Bem, não se pode negar que ele teve tempo para preparar Zé Ramalho canta Bob Dylan – Tá tudo mudando (o nome que a canção Things have changed ganhou). Lançado há pouco, o álbum vai estrear no palco em 20 de março, quando a turnê terá início em São Paulo.A paixão por Dylan remonta à juventude de Ramalho, quando ele ouviu pela primeira vez, em João Pessoa, Don’t think twice, it’s all right. De lá pra cá veio fazendo suas tentativas. A primeira é de 1992, quando Hurricane se tornou Frevoador no álbum homônimo.
Mais conhecida tornou-se sua Batendo na porta do céu (de Knockin’ on heaven’s door, que ganhou gravação mais acelerada no novo álbum), registrada seis anos mais tarde. Ambas as canções estão na versão em DVD do disco, que tem três faixas a mais do que o CD. “Tive que mergulhar profundamente no universo dyliano para absorver as emoções e mensagens que estão contidas nas letras”, assume Ramalho.
Tanto por isso, ele preferiu manter, na maior parte, uma tradução quase literal, “para não perder o sentido filosófico e poético”.Mesmo assim, permitiu-se algumas liberdades. Blowin’ in the wind (ao pé da letra, soprando no vento) virou O vento vai responder; Mr. Tambourine Man agora é Mr. do Pandeiro, com direito a citação de Jackson do Pandeiro, outra influência recorrente na obra de Ramalho. A sonoridade, obviamente, também foi abrasileirada.
Em comum, Dylan e Ramalho têm a recriação da música “de raiz” (no caso do norte-americano, o folk; no brasileiro, os ritmos nordestinos). Ainda são adeptos do chamado canto falado (ainda que a voz de Dylan esteja cada vez mais anasalada e a de Ramalho mantenha os graves no lugar). A faixa-título tem um pé no brega, enquanto Não pense duas vezes, tá tudo bem (Don’t think twice, it’s all right, a preferida de Ramalho, tanto na gravação original quanto em sua própria versão) ganhou um acento sertanejo.
“As adaptações dos ritmos brasileiros/nordestinos são totalmente da minha competência e habilidade. Com esses elementos, consegui dar uma identidade própria, isto é, personalizar a música brasileira”, afirma. Dylan em ritmo de xote é, definitivamente, uma ousadia. Mas se há um cantor e compositor no Brasil que tem o direito de fazer isso, esse alguém é Zé Ramalho.

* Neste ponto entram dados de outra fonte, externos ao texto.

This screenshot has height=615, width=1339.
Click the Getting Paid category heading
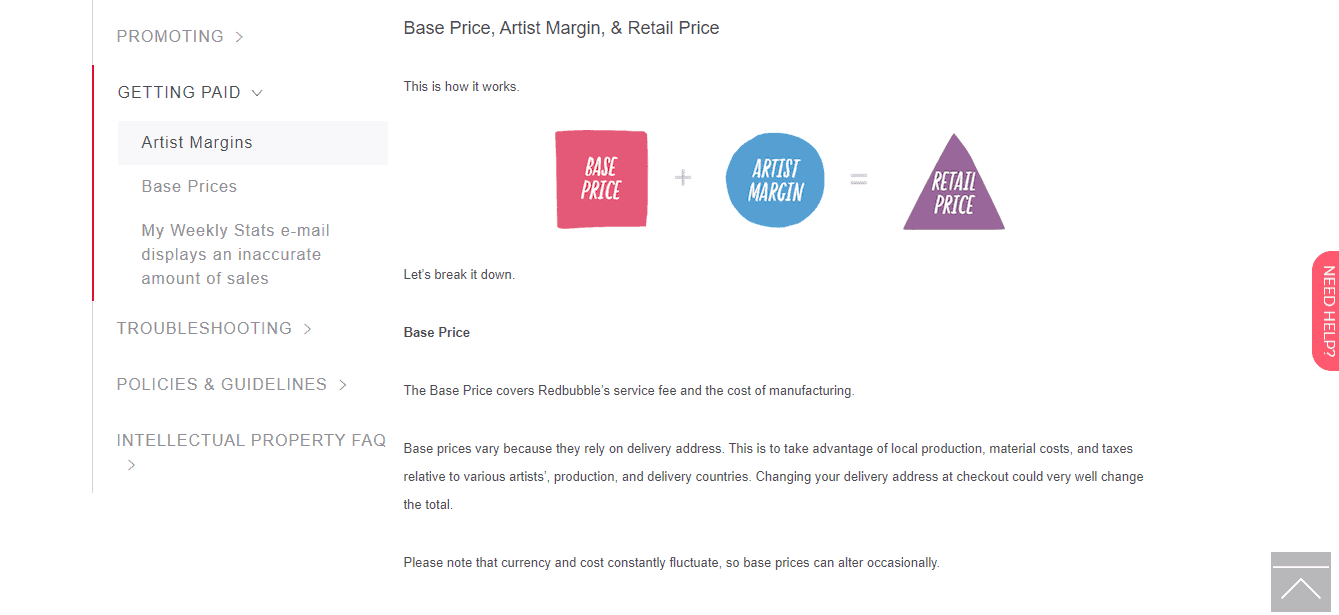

“Não tenho expectativa de receber algum comentário dele” Sua história com Dylan é antiga, tanto que já havia feito versões anteriormente.
Quando ouviu Dylan pela primeira vez?
Foi no fim dos anos 1960, em João Pessoa, na Paraíba. Acho que a primeira música que escutei foi Don’t think twice, it’s all right, música que era sucesso mundial naquela época. Achei curiosa a canção e procurei me inteirar mais da obra daquele artista, buscando os discos que estavam disponíveis nas lojas. Consegui comprar uma compilação de vários sucessos do Dylan, onde músicas como It’s all over now, baby blue e Blowin’ in the wind me fizeram a cabeça. Eu estava então com 19 anos.
Por que fazer versões para clássicos de Dylan, e não canções menos conhecidas?
Esse é um projeto sem precedentes no Brasil e versar os clássicos de Dylan foi, a meu ver, o portal inicial para realizar esse trabalho. Como a obra dele é muito vasta, as músicas menos conhecidas não causariam o mesmo impacto que os clássicos. Há alguns anos Seu Jorge lançou um álbum só com versões de David Bowie. O encarte trazia inclusive uma frase de Bowie elogiando o trabalho.
Você tem a intenção de mandar o álbum para Dylan?
A própria gravadora EMI se encarregará de mandar CD e DVD para os assessores de Dylan. Isso ocorrerá naturalmente, até porque os próprios assessores pediram que o material fosse remetido a ele. Mas não tenho absolutamente nenhuma expectativa nem ansiedade de receber algum comentário dele.